You can use the Paimon connector in SQL jobs as a source table or a sink table.

Syntax

  • If you create a Paimon table in a Paimon Catalog, you do not need to specify the connector parameter. The syntax is as follows.

    CREATE TABLE `<YOUR-PAIMON-CATALOG>`.`<YOUR-DB>`.paimon_table (
      id BIGINT,
      data STRING,
      PRIMARY KEY (id) NOT ENFORCED
    ) WITH (
      ...
    );
    Note

    If you have already created a Paimon table in a Paimon Catalog, you can use the table directly without creating it again.

  • If you create a temporary Paimon table in another catalog, you must specify the connector parameter and the storage path of the Paimon table. The syntax is as follows.

    CREATE TEMPORARY TABLE paimon_table (
      id BIGINT,
      data STRING,
      PRIMARY KEY (id) NOT ENFORCED
    ) WITH (
      'connector' = 'paimon',
      'path' = '<path-to-paimon-table-files>',
      'auto-create' = 'true', -- If no Paimon table data file exists in the specified path, a file is automatically created.
      ...
    );

WITH parameters

Parameter

Description

Data type

Required

Default value

Remarks

connector

The table type.

String

No

None

  • If you create a Paimon table in a Paimon Catalog, you do not need to specify this parameter.

  • If you create a temporary Paimon table in another catalog, set the value to paimon.

path

The storage path of the table.

String

No

None

  • If you create a Paimon table in a Paimon Catalog, you do not need to specify this parameter.

  • If you create a temporary Paimon table in another catalog, set this to the storage directory of the table in HDFS or OSS.

auto-create

Specifies whether to automatically create a Paimon table file if no file exists in the specified path when you create a temporary Paimon table.

Boolean

No

false

Valid values:

  • false (default): An error is reported if no Paimon table file exists in the specified path.

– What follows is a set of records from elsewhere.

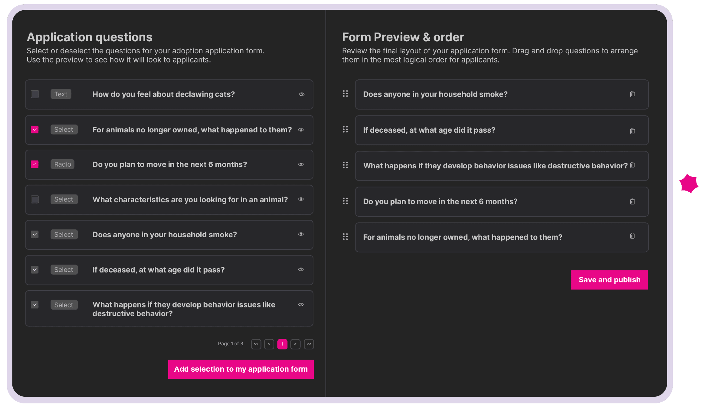Jump to the last page of questions

(x=308, y=344)
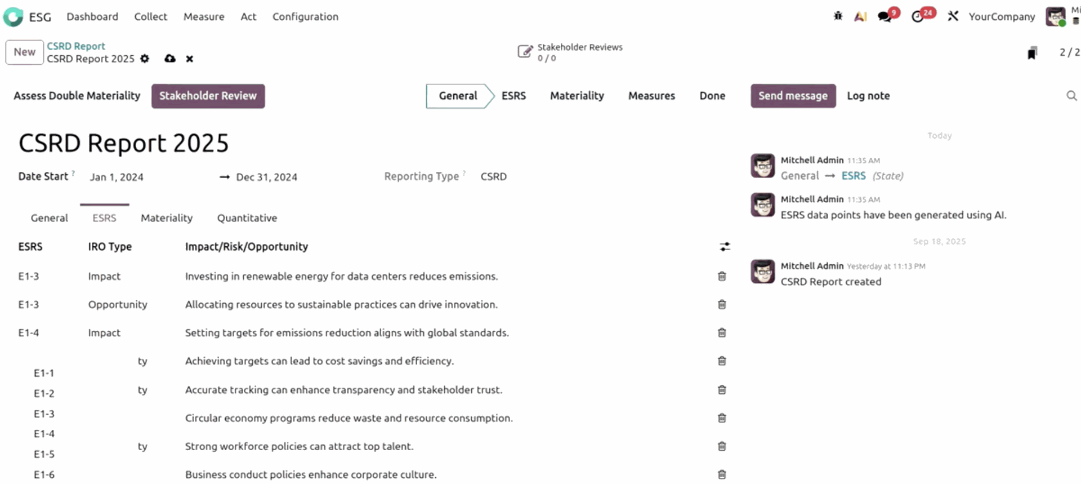Open the Configuration menu

tap(305, 16)
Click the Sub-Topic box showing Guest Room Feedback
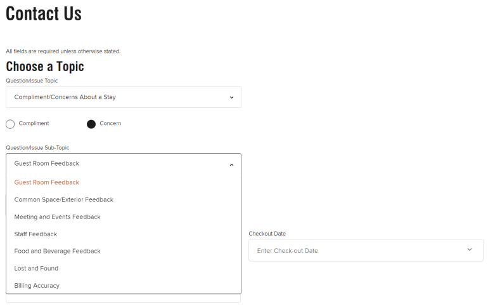This screenshot has width=488, height=308. pos(114,164)
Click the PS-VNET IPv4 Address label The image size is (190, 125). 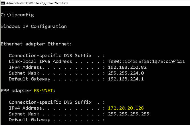25,108
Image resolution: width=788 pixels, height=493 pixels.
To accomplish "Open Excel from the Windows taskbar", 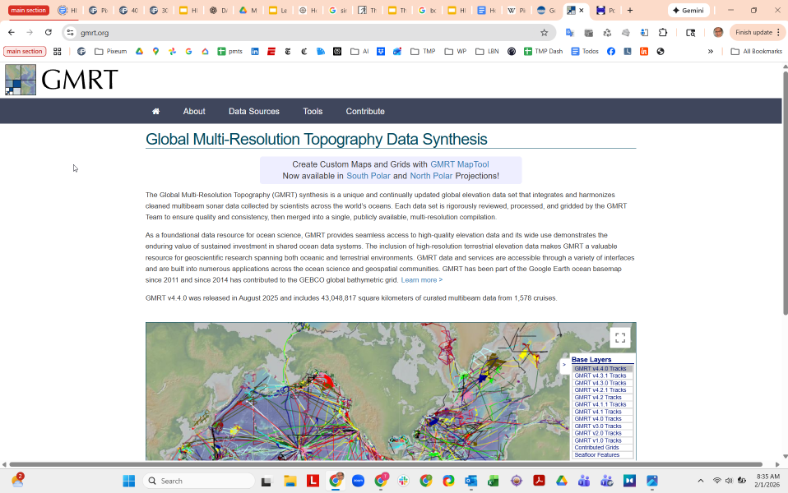I will coord(494,481).
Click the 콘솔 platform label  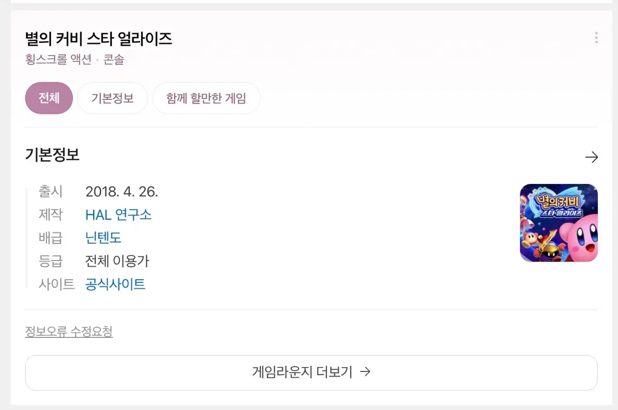(x=114, y=60)
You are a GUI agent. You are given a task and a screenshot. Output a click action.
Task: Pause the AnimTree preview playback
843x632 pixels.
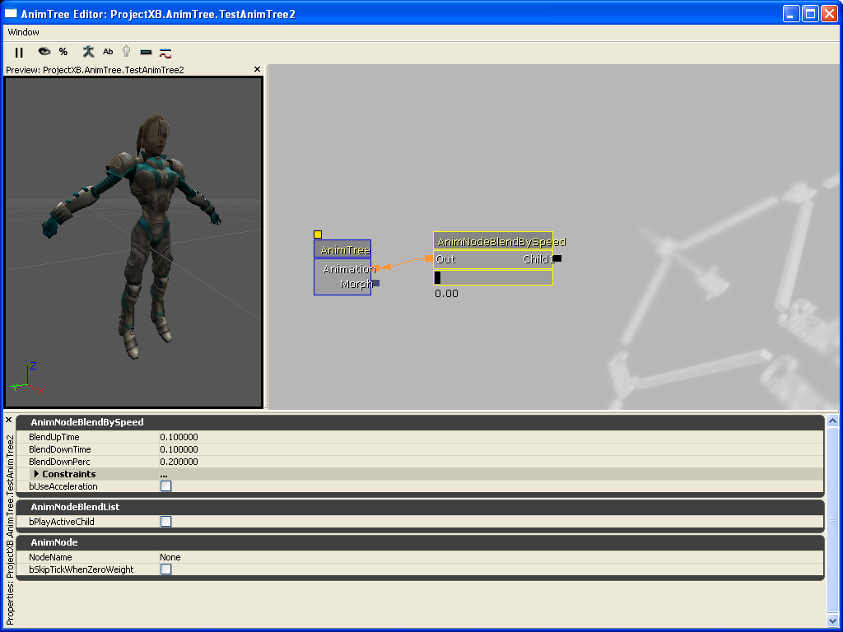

  • true: The Flink system automatically creates a Paimon table file if the specified path does not exist.

bucket

The number of buckets in each partition.

Integer

No

1

Data written to the Paimon table is distributed to each bucket based on the bucket-key.

Note

Keep the data size in each bucket under 5 GB.

bucket-key

The key columns for bucketing.

String

No

None

Specifies the columns whose values are used to distribute data to different buckets when writing to a Paimon table.

Separate column names with a comma (,). For example, 'bucket-key' = 'order_id,cust_id' distributes data based on the values of the order_id and cust_id columns.

Note
  • If this parameter is not specified, data is distributed based on the primary key.

  • If no primary key is specified for the Paimon table, data is distributed based on the values of all columns.

changelog-producer

The mechanism for producing incremental data.

String

No

none

Paimon can produce a complete changelog (all update_after data has corresponding update_before data) for any input data stream, which is convenient for downstream consumers. The available options are:

  • none (default): No extra changelog is produced. The downstream can still stream-read the Paimon table, but the changelog is incomplete (only update_after data, without corresponding update_before data).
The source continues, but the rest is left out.